Watch This Space: Beijing Says It Won’t Bring Sovereign Bond to U.S. Capital Markets — But For How Long?
(Washington, D.C.): In the immediate aftermath of the Securities and Exchange Commission’s adoption of historic new disclosure requirements for foreign registrants with operations in U.S.-sanctioned countries, the Chinese government reportedly decided last week to withdraw its $1.5 billion sovereign bond from the U.S. market. This is good news for American investors and interests — provided it does not amount to a bait-and-switch scheme, resulting in a below-the-radar-horizon introduction of this issue via offshore venues.
Follow the Money
Ostensibly, Beijing’s decision to place its offering in the euro-dollar and euro-euro markets and possibly other non-U.S. locales was a response to an unfavorable climate created by Chinese aggressiveness resulting in the downing of an American E-P3 surveillance aircraft and holding its crew for eleven days. There is reason to believe, however, that the real reasons for the PRC pull-back are to be found elsewhere. Specifically, the driving factors appear to have been the combined effect of the ground-breaking SEC rule reinterpretations made public on 8 May and market concerns related to the prospective actions of the same well-organized, non-governmental “PetroChina Coalition” that helped to derail a similar $1 billion, undisciplined PRC bond offering in November of last year.
According to a Financial Times article of 16 May by Joe Leahy and Aline Van Duyn:
Recent changes to SEC procedures regarding the amount of documentation required from foreign borrowers might also have delayed the process of issuing a bond into the U.S. market, a situation China wanted to avoid.
“If there was any kind of public filing you would have run the risk of there being noise in the U.S. press, which you wouldn’t want because it would also impact demand potentially,” said one source familiar with the issue….
Conservative elements in the U.S., such as the William J. Casey Institute, regularly lobby against allowing China to sell sovereign bond and share issues in the U.S. on human rights and security grounds. The institute was a key opponent of initial public offerings in New York by state-owned Chinese oil groups PetroChina and Sinopec in recent years.
Other groups, such as the U.S. Commission on International Religious Freedom, an advisory body, has been lobbying President George Bush on the idea of barring Chinese sovereign bond offerings in the U.S. unless the country improves its record on religious freedoms.
Devil In the Details
Evidently, the decision by China and its investment banks to steer clear of the U.S. capital markets even extended to foregoing the exercise of a favorite loophole in SEC’s transparency guidelines, so-called Rule 144 (a). This rule permits the private placement of euro- and dollar-denominated portions of the PRC bond offering with “qualified institutional buyers” in the U.S. without the standard disclosure requirements being satisfied. The use of 144 (a) would, however, have left Beijing open to the sort of pressure aimed at discouraging U.S. pension and mutual funds from holding China’s debt. The SEC is properly concerned about the impact of such campaigns on the value of targeted foreign securities.

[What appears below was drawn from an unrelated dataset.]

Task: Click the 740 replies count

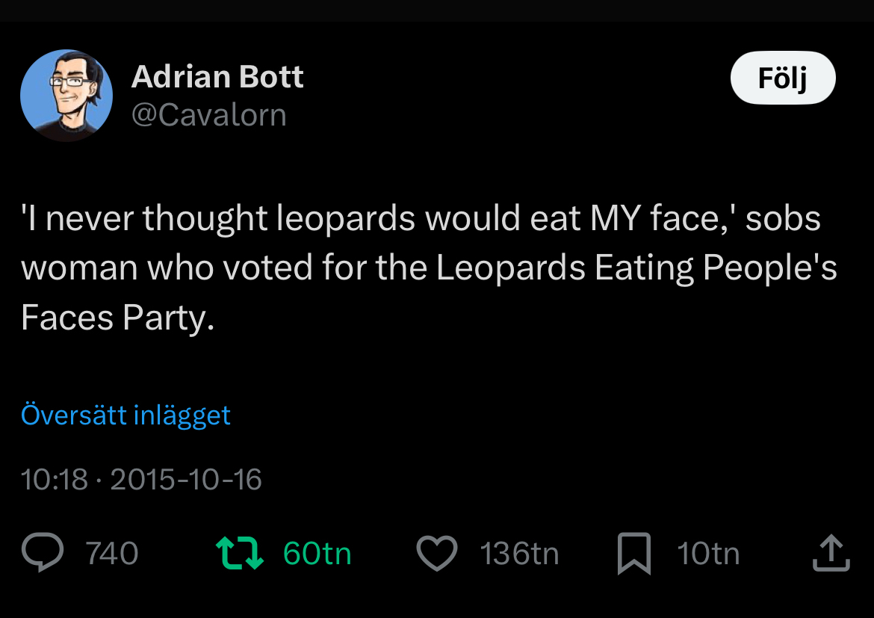Action: (112, 554)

Still, it is entirely possible that unwitting Americans will find themselves holding this Chinese offering in portfolio as soon as this summer. European investors can market the debt to offshore U.S. institutional investors (often domiciled in the Bahamas or Nassau), and — following a forty-day “seasoning period” — the debt can be sold to all U.S. investors (institutional or individual) in a U.S. secondary market.
In other words, China may have temporarily abandoned its goal of further penetrating the American bond market (where the PRC already has some $4.2 billion outstanding). The William J. Casey Institute remains concerned, however that U.S. pension funds, insurance companies and other American portfolios could purchase these bonds through a “bank-shot,” in the process implicating their investors in this latest Chinese cash-raising scheme — the proceeds of which can be used for whatever purposes the Communist leadership deems indicated.
Why Europe?
Interestingly, the New York Times [of 14 May] reported that PRC Vice Minister of Finance, Jin Liqun, is insisting in the course of the new sovereign bond’s “road show” that the Chinese “don’t need to borrow.” In fact, the reality is profoundly different. According to Gordon G. Chang, a former partner at Paul, Weiss, Rifkind, Wharton & Garrison in Beijing, “China has less borrowing capacity than many people think; it is not as creditworthy as many people think. Perhaps they think they’ll need the Europeans down the road.” Chang also observed, “The fact that China originally awarded [the bond offering] to three American firms really shows their dominance in the debt market.”
Bottom Line
American investors are on notice: Even though they likely have little interest in helping underwrite — on a pure cash basis — the Communist Chinese government, they must remain vigilant if they are to ensure that their pension and mutual funds and other managed portfolios are kept free of this dangerously undisciplined debt instrument in the event it emerges in this country from some offshore locale, after a mere forty-day hiatus.